◆ Required actions:
- A) Please answer these questions from the passage on Christendom below:
(i) What Latin word does the term "Christendom" come from?
(ii) In what year and at what place did the council of bishops convened by Constantine meet?
(iii) What three ranks made up the hierarchy into which the clergy were organized?
- B) Print a section of the passage on Christendom word for word. Begin at the words "Christendom is God’s" and stop after "widely and dramatically.".

◆ Document excerpt:
※ ※ ※

Christendom is God’s kingdom here on earth. The term comes from the Latin Christianus, and refers to the Christian world, the community of believers who have accepted Jesus as God’s son and as the Christ, or Messiah, the Savior of mankind. Through his suffering and death Christ atoned for the sins of man; his resurrection three days later was proof of victory over Satan and death, and is thus the starting point for Christianity. While singular faith is the cornerstone of Christianity, the concept of Christendom has geopolitical connotations as well, referring to those nations and political entities that embrace Christianity even when, aside from a predominant religion, they hold little else in common. Through the ages the exact relationships between political leaders, clergy, and populace have varied widely and dramatically.
From the time of Christ until Martin Luther’s appearance in the 16th century, Christendom might be roughly divided into periods of growth, expansion, and sporadic unity. The first was a heroic, if not primitive era, those years immediately after Jesus’ time on earth, where a small group of believers (Jews, like Jesus himself, and then Gentiles) shared their common faith through worship and fellowship. Led by the first apostles and inspired by martyrs, the early Christians persisted in the face of brutal Roman persecution and oppression, shaking off the trappings of secrecy and evangelizing the story of their Savior, while steadily becoming more visible and vocal.
The conversion of the Roman Emperor Constantine in the early years of the 4th century ushered in the next great era of Christendom. Under his rule the Church was officially recognized by the Empire and Christians were granted full legal and citizenship rights. Constantine established the concept that a political leader was responsible to God for the spiritual wellbeing of his subjects, and was further charged with rooting out heresy or misbehavior to ensure order in society. Once persecuted by government, church leaders now allied with it and came to share in its burgeoning power and wealth. The age of church as defining institution had begun.
With legitimatization came structure. In AD 325 a council of bishops convened by Constantine in Nicaea, Bithynia produced the Nicene Creed, the Christian profession of faith which declared allegiance to “one holy catholic [universal] and apostolic Church.” Over the next one hundred and fifty years basic features of Christianity emerged: the mystery of the Holy Trinity; the belief in Christ as God and man; the designation of Holy Scripture; the identification of the Sacraments, including the structure of the Mass and the manner of distribution of the Eucharist; canon law; monasticism; the liturgical calendar; missionary expansion; and division into sees, dioceses, and parishes. The status of clergy was elevated and eventually organized into a hierarchy of bishops (the Bishop of Rome said to be first among equals), priests, and deacons, some of whom could be traced back to the apostles themselves. Although the exact nature and extent papal authority was often a source of dispute, eventually the concept of papal supremacy emerged, and the pope’s absolute authority came to dominate Western Europe for centuries.

※ ※ ※

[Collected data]
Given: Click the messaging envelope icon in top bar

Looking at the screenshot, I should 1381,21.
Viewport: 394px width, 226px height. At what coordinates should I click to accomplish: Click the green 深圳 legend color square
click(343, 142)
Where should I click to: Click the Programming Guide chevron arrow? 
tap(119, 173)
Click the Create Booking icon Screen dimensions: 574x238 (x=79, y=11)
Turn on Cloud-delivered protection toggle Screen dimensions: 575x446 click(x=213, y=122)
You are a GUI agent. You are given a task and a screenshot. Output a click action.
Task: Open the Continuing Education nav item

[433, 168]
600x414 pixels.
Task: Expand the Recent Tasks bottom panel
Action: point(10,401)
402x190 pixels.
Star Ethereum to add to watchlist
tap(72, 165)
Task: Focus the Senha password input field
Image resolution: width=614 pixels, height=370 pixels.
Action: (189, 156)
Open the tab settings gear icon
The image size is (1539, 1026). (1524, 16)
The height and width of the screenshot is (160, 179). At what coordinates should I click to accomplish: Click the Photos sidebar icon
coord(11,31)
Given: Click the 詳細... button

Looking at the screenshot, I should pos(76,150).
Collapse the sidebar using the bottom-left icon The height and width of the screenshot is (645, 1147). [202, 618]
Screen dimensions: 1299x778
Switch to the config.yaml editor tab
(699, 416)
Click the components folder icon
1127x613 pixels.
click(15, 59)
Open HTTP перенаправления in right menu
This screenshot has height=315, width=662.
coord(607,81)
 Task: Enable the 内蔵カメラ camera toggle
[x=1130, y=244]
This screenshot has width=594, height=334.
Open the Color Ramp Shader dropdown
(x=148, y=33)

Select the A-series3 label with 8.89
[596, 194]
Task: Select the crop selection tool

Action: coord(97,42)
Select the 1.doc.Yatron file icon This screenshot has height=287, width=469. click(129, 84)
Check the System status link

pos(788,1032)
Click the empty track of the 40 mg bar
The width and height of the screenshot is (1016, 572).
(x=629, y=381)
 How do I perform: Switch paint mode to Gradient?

※ ※ ※

◆ Exercise results:
- A)
(i) Christianus
(ii) AD 325, in Nicaea, Bithynia
(iii) Bishops, priests, and deacons

- B)
Christendom is God’s kingdom here on earth. The term comes from the Latin Christianus, and refers to the Christian world, the community of believers who have accepted Jesus as God’s son and as the Christ, or Messiah, the Savior of mankind. Through his suffering and death Christ atoned for the sins of man; his resurrection three days later was proof of victory over Satan and death, and is thus the starting point for Christianity. While singular faith is the cornerstone of Christianity, the concept of Christendom has geopolitical connotations as well, referring to those nations and political entities that embrace Christianity even when, aside from a predominant religion, they hold little else in common. Through the ages the exact relationships between political leaders, clergy, and populace have varied widely and dramatically.